Thank you for writing this post and for giving me an outlet to express how I feel after being rejected. I’m truly devastated. However, it isn’t just the rejection that hurts. It’s the very discouraging feedback I received from one of the mentors. I really appreciate this person taking the time to actually write me a personalized note. However, to learn that in this person’s opinion, the only good thing about my MS was a hint of a good premise, was heartbreaking. I’m not a newbie. I’ve been working on this MS for a long time. I’m not saying it’s perfect because it’s not, but I don’t think it’s that bad, either.

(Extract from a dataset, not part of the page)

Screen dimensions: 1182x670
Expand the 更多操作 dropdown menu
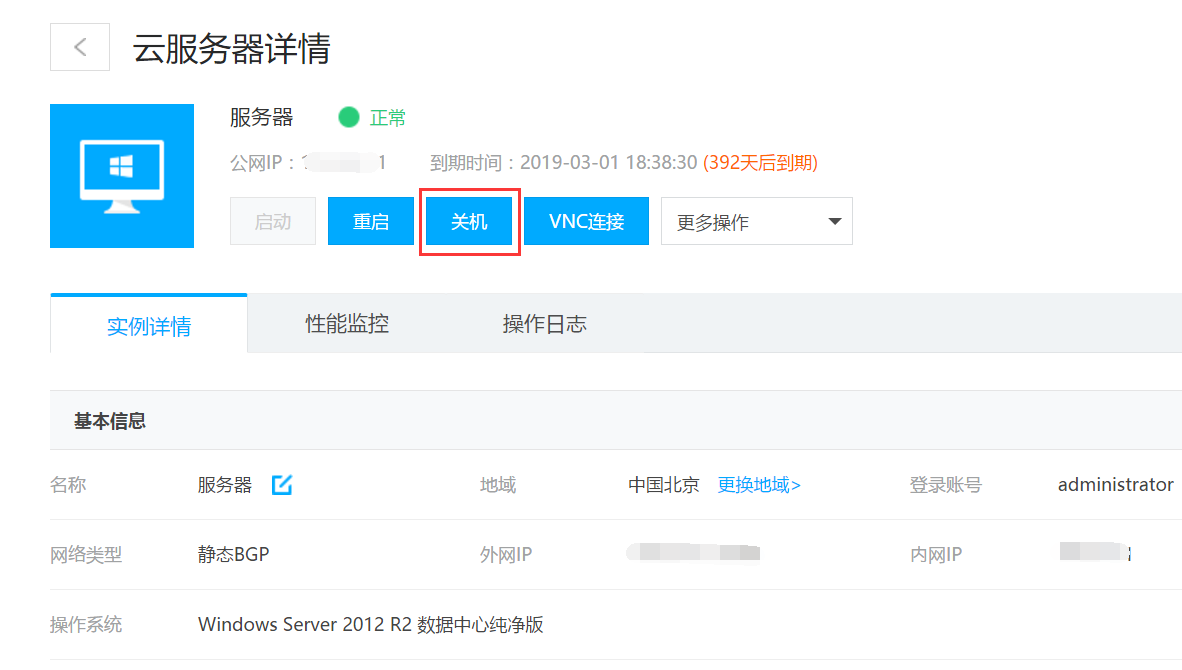coord(756,221)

I do admit my query letter was below par. I only learned about the PitchWars a couple of days before the deadline and I’m really not good with queries. Unlike a lot of people I come across, I don’t have a critic partner or a beta reader to help me out. But it’s not for lack of trying. I’m a member of many on-line and face-to-face writing/critique groups; I’ve also taken courses and done workshops etc. Unfortunately, the writers I meet either have their critique partners already or they’re not as serious about writing as I am.
I’m sorry to hear you were discouraged. I’m sure that wasn’t the intention of the mentor, but with so many submissions to read and so little time, it’s hard to give thorough feedback to everyone as much as we’d love to. And sometimes, the truth is, one person won’t connect with your writing as much as you’d like — that could be a question of subjectivity.
I would suggest you reach out on the #PitchWars feed or look for the many opportunities to do a CP Match on Twitter and find your tribe. Even though I got into Pitch Wars last year, I leaned heavily on my CPs before I sent anything back to my mentor for a final read. I use them for every novel I write — from drafting to final review.
Good luck with your writing and I hope you find someone you can trust to help you with your work. (And we all need some help.)
Thank you so very much for your kind words. I don’t believe the mentor meant to hurt me HIs/her feedback wasn’t scathing. It’s his/her opinion. I actually like my MS and stand by it. I guess it’s a matter of growing a thick skin and all that.
Thank you again for replying. I wish you all the best with your mentoring. Your mentee is a lucky person. You have a great heart.
Thanks so much for this Mary Ann – it really helped me to read how this process was for you. I only just finished my first novel and found out about Pitch Wars late so missed all the lead up. None of my mentors asked to read my full and that was certainly discouraging but it also made me re-read both my query and my first 10 pages and find ways to make them stronger. This whole process has been a true eye opener and I am so grateful for all the mentors. Best of luck with your mentee. See you in 2018!
Thank you, Kelly! And good luck to you!